### About this task
Only the text of the records belongs in the answer, copied exactly and without pictures.

### Record extracts

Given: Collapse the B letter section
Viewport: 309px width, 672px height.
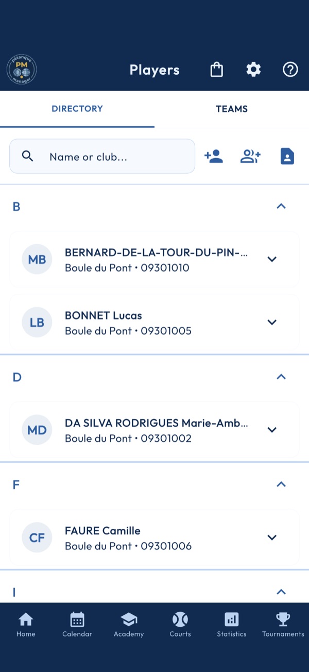Looking at the screenshot, I should [281, 206].
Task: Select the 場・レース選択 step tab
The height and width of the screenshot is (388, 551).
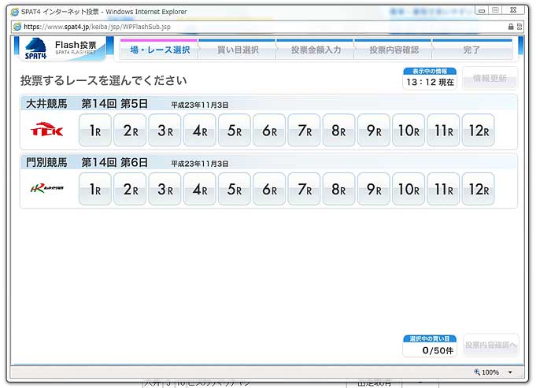Action: click(x=158, y=50)
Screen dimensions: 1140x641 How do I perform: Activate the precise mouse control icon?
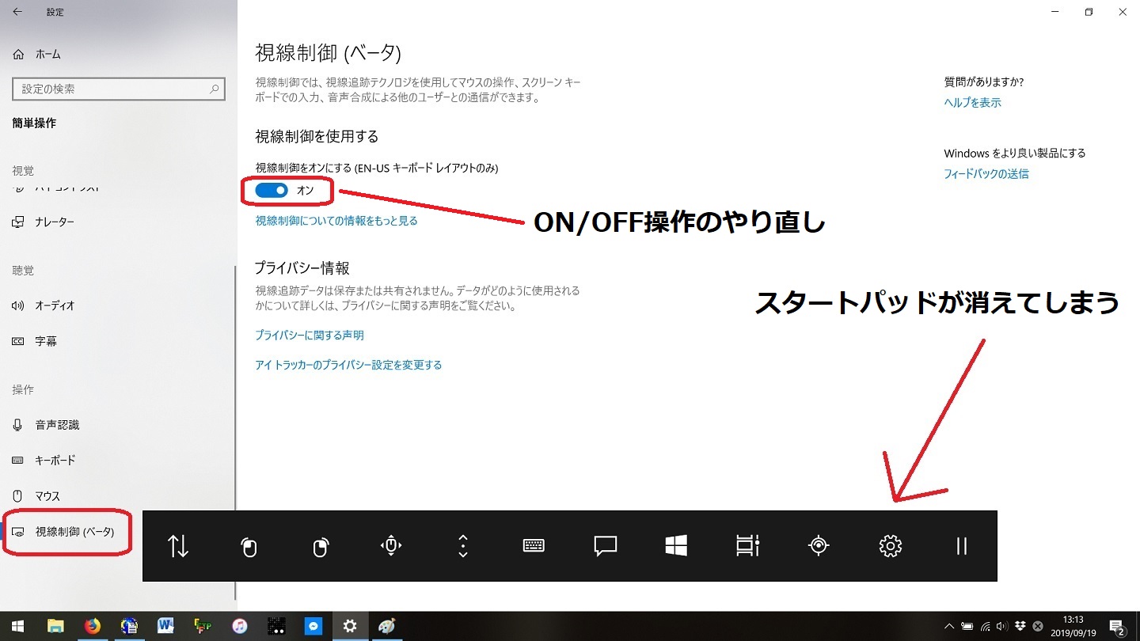pyautogui.click(x=392, y=546)
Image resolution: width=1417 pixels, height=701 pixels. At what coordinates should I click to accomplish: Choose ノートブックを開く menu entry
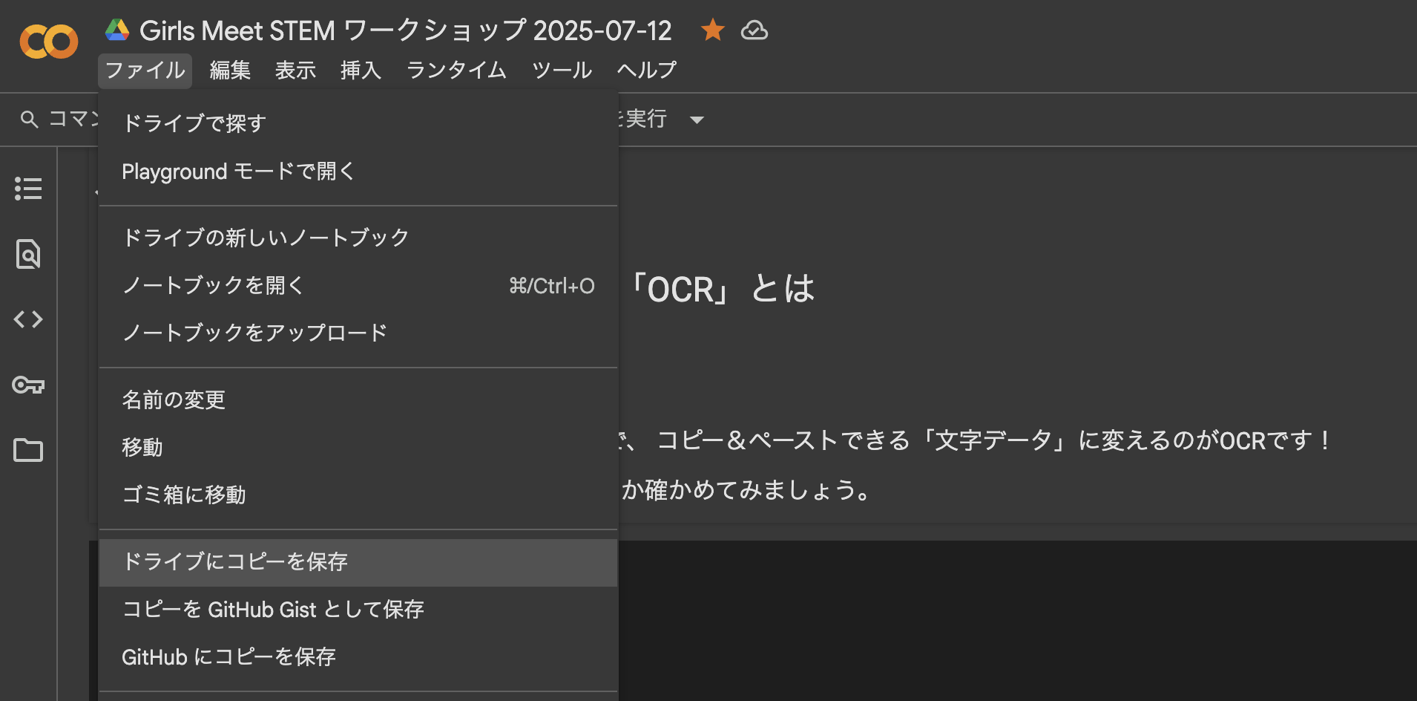(x=214, y=286)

### Answer below
Given: Collapse the B letter section
Viewport: 309px width, 672px height.
Looking at the screenshot, I should [281, 206].
Task: Select the 場・レース選択 step tab
The height and width of the screenshot is (388, 551).
Action: click(x=158, y=50)
Screen dimensions: 1140x641 How do I perform: Activate the precise mouse control icon?
pyautogui.click(x=392, y=546)
Image resolution: width=1417 pixels, height=701 pixels. At what coordinates should I click to accomplish: Choose ノートブックを開く menu entry
(x=214, y=286)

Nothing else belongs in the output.